You can temporarily change the security settings on this computer or server.

You might need to do this to troubleshoot. For example, you might want to turn off a feature to see if it is causing problems on the computer.

Restriction You may not have all the features described here. This depends on your license.
Restriction The Settings page is only available if you have entered the Tamper Protection password (available from the Sophos Central administrator).

How to change settings

Check the box marked Override Sophos Central Policy for up to 4 hours to troubleshoot.

You can now make changes on this page. The changes temporarily override the policy that you (or another administrator) have applied from Sophos Central Admin.

After four hours, the settings automatically change back to the centrally-enforced policy settings.
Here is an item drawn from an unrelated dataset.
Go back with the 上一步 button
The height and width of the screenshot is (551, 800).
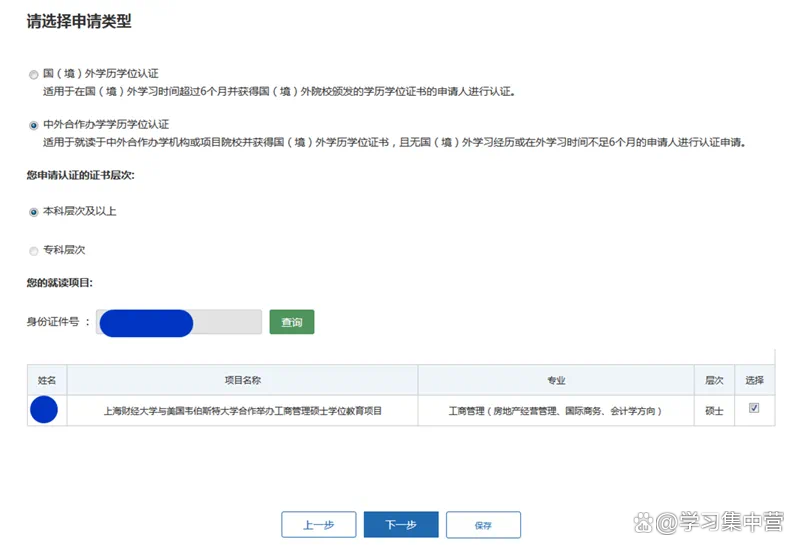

You can change the settings back sooner if you want to. You can’t use the slider controls to do this for individual features. Instead, turn off Override Sophos Central Policy for up to 4 hours to troubleshoot.

Deep learning

Deep learning uses advanced machine learning to detect threats. It can identify malware and potentially unwanted applications without using signatures.

Real-time Scanning

Real-time scanning scans items as users attempt to access them, and denies access unless they are clean. You can select:

  • Files: This scans local files and (if this is selected in the policy) network shares.
  • Internet: This scans internet resources. It can scan downloads in progress, block access to malicious websites, and detect low-reputation websites.

Controls on Users

  • Peripheral Control lets you control access to peripherals and removable media.
  • Application Control lets you detect and block applications that are not a security threat, but that you decide are unsuitable for use in the office.
  • Web Control lets you protect against risky downloads, control the sites that users can visit, and prevent data loss.
  • Data Loss Prevention lets you monitor and restrict the transfer of files containing sensitive data.
  • Tamper Protection lets you restrict changes. If this is turned on, a local administrator needs the necessary password to change security settings or uninstall Sophos Endpoint.

Runtime Protection

Runtime protection protects against threats by detecting suspicious or malicious behavior or traffic on endpoint computers. You can select:

  • Ransomware Detection: This protects against malware that restricts access to files, and then demands a fee to release them.
  • Safe Browsing: This protects your web browsers against exploitation by malware.
  • Exploit Mitigation: This protects the applications most prone to exploitation by malware, such as Java applications.
  • Network Threat Protection: This detects traffic between an endpoint computer and a server that indicates a possible attempt to take control of the endpoint computer. It includes packet inspection, which scans network communications, identifying and blocking threats before they can harm the operating system or applications.
    Note If you turn off Network Threat Protection, the EDR features, Isolation and Stonewalling, is also turned off.
  • Malicious Behavior Detection: This detects and blocks behavior that is known to be malicious or is suspicious.

Computer controls

You can monitor Windows Firewall (and other registered firewalls) on your computers and servers.